Cuidado... porque a manta é curta

De há uns tempos a esta parte, é raro o dia em que, pelas mais diversas razões, não apareça quem reivindique tudo aquilo a que se julga com direito, só por ter nascido e por viver num país maravilhoso como o nosso.
Passado meio século depois do dia abençoado do vinte e cinco de abril de 1974, muito boa gente, ignorando a realidade dum pequeno país como o nosso, por má formação, ignorância ou interesses inconfessados, em vez de, responsavelmente, assentar os pés na terra, teima em continuar a viver nas nuvens, como se a esperança aberta na madrugada desse dia, por si só, fosse a punção milagrosa capaz de resolver, de um dia para o outro, todas carências, limitações, problemas e desigualdades criadas durante séculos.
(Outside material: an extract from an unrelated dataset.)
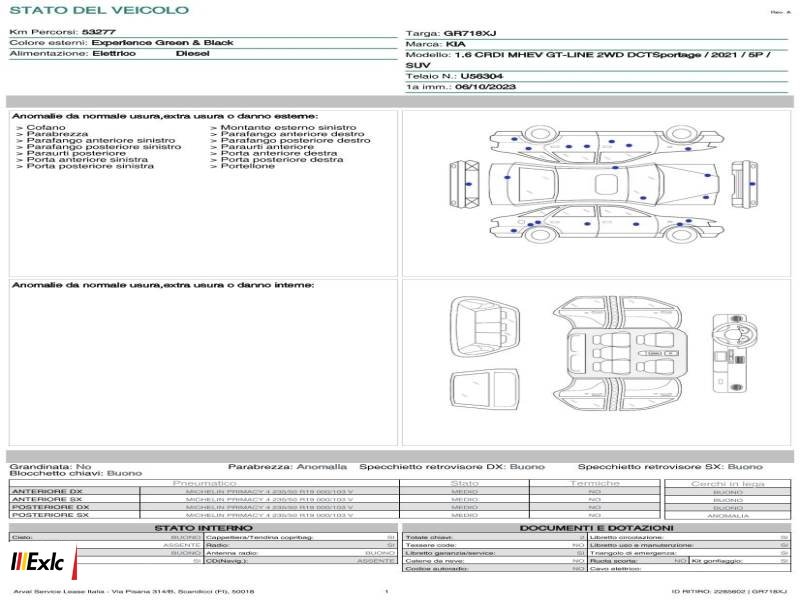Click the left side car profile diagram
Viewport: 800px width, 600px height.
(x=607, y=223)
Nada mais justo e democrático, dirão uns, fazendo lembrar os tristemente celebres educadores do povo de tempos recentes de má memória, do alto das suas certezas absolutas, impantes de vaidade e donos de todo o saber, enquanto outros, em cujo rol me incluo, embora subscrevendo totalmente os princípios que estiveram na génese da revolução dos cravos, prudentemente, reconhecem que as teorias e os princípios, por si sós, nunca levam a lado nenhum, acabando por se desacreditar a si próprios e, não raro, empurrar as pessoas que se deixam ir em fantasias, para becos sem saída, dos quais, dificilmente, ou mesmo nunca, conseguirão libertar-se com alguma dignidade.
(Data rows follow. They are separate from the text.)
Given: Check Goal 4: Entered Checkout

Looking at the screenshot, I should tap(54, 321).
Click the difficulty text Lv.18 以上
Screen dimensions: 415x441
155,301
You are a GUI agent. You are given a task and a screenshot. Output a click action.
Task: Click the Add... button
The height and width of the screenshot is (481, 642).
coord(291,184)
Aqui chegado, e haja coragem para dizê-lo e assumi-lo, a situação atual do país é a confirmação inquestionável, o espelho cristalino, a imagem real de tudo que atrás foi dito e o diagnóstico sobre a melindrosa situação política, económica e social do nosso país, cuja verdadeiros responsáveis, porque isso lhes interessa, não tendo a lucidez nem a coragem de chamar as coisas pelo nome e de atacar as dificuldades como deveriam fazer, continuam embebecidos pelo folclore das manifestações de rua, pelas tiradas acaloradas, tão ridículas como demagógicas dos comícios e pelo coçar dos seus egos nas marchas e desfiles dos fins de semana e se sentem felizes e realizados a brincar com a espuma das coisas.
Entretanto, um número assustadoramente elevado de problemas graves e sérios que afetam a vida de todas as pessoas, mais que suficientes para tirar o sono a muito boa gente, que há muito tempo deviam estar resolvidos, dos quais se destacam, entre tantas outros, as crises na educação, na saúde, nas forças armadas e de segurança, na justiça, na habitação, nas migrações e no aumento do custo de vida, continua a crescer exponencialmente e a proliferar como os cogumelos tóxicos nascidos às carradas no Outono nos amontoados de folhas caídas das árvores, varridas pelo vento para a berma dos caminhos e apodrecidas pela humidade das chuvas.